### RECORDS FOR THE EXERCISE
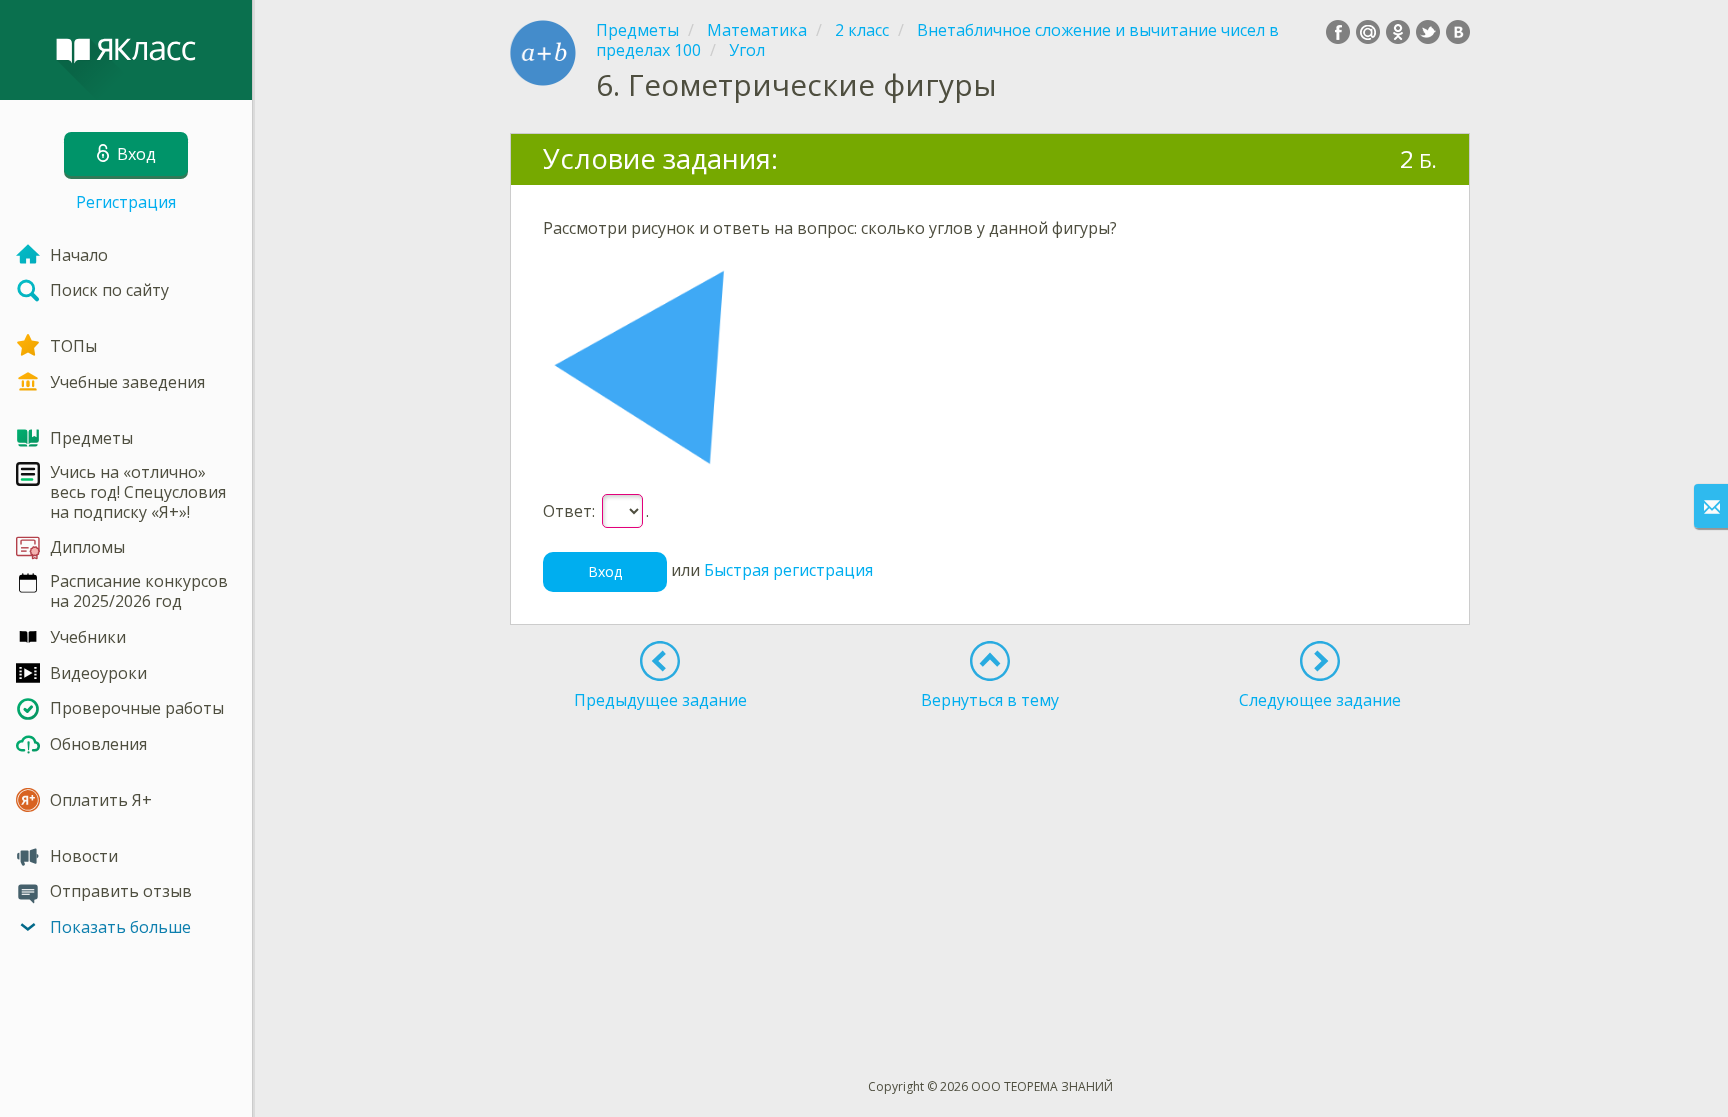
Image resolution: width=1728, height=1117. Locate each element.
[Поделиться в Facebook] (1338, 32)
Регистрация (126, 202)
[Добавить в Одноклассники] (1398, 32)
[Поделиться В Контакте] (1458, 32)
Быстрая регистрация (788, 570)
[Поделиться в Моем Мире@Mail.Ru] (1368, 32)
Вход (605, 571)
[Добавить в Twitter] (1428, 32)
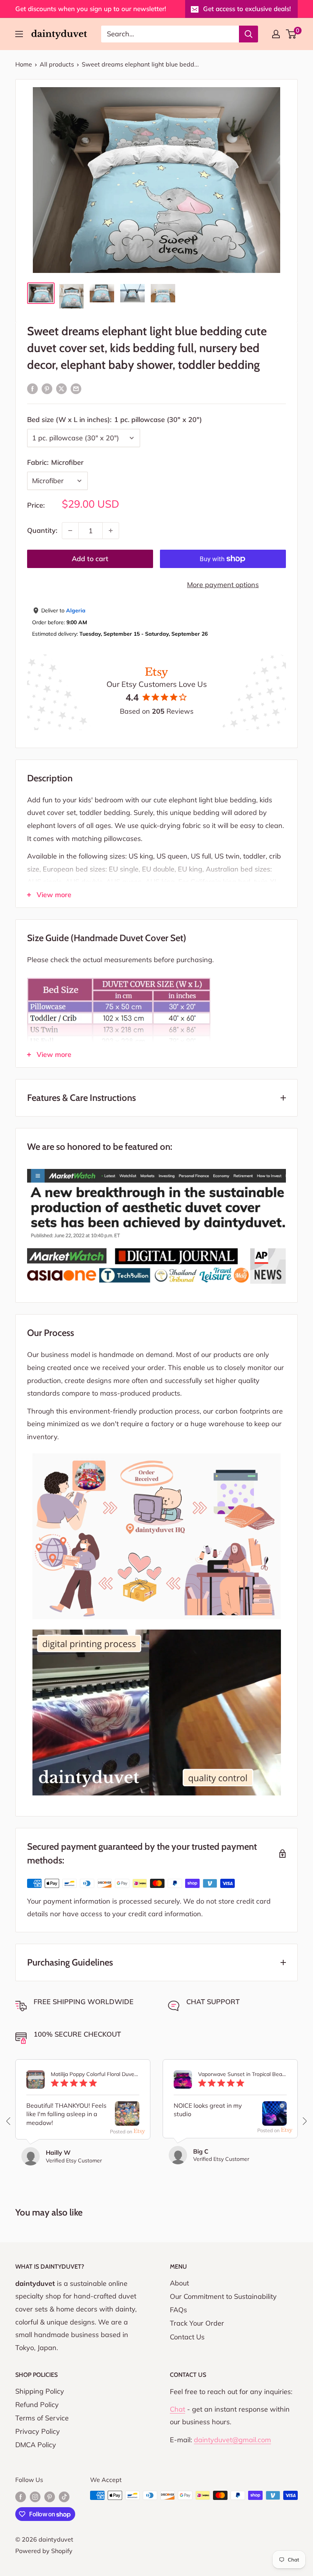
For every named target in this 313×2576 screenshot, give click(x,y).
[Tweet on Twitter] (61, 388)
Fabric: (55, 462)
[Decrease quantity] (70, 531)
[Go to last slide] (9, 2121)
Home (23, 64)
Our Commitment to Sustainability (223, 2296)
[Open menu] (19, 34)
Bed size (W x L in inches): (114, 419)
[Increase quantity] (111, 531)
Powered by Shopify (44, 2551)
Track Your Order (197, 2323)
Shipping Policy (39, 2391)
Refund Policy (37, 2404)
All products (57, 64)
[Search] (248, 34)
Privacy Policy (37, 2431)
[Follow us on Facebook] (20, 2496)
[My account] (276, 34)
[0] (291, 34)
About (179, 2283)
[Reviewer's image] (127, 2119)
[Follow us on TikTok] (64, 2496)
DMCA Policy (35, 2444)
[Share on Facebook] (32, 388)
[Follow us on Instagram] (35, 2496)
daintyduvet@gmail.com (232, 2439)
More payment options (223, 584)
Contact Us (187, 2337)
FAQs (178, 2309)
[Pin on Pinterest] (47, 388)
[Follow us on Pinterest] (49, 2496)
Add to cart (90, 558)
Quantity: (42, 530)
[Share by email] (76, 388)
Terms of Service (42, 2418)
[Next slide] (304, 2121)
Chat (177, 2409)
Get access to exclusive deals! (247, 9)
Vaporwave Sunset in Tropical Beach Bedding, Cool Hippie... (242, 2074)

### WORK TASK
Everything from the line that contains "Our Commitment to Sustainability (223, 2296)" to the last line of the records, restated word for word, is the required output.

### EXPECTED ANSWER
Our Commitment to Sustainability (223, 2296)
[Open menu] (19, 34)
Bed size (W x L in inches): (114, 419)
[Increase quantity] (111, 531)
Powered by Shopify (44, 2551)
Track Your Order (197, 2323)
Shipping Policy (39, 2391)
Refund Policy (37, 2404)
All products (57, 64)
[Search] (248, 34)
Privacy Policy (37, 2431)
[Follow us on Facebook] (20, 2496)
[My account] (276, 34)
[0] (291, 34)
About (179, 2283)
[Reviewer's image] (127, 2119)
[Follow us on TikTok] (64, 2496)
DMCA Policy (35, 2444)
[Share on Facebook] (32, 388)
[Follow us on Instagram] (35, 2496)
daintyduvet@gmail.com (232, 2439)
More payment options (223, 584)
Contact Us (187, 2337)
FAQs (178, 2309)
[Pin on Pinterest] (47, 388)
[Follow us on Pinterest] (49, 2496)
Add to cart (90, 558)
Quantity: (42, 530)
[Share by email] (76, 388)
Terms of Service (42, 2418)
[Next slide] (304, 2121)
Chat (177, 2409)
Get access to exclusive deals! (247, 9)
Vaporwave Sunset in Tropical Beach Bedding, Cool Hippie... (242, 2074)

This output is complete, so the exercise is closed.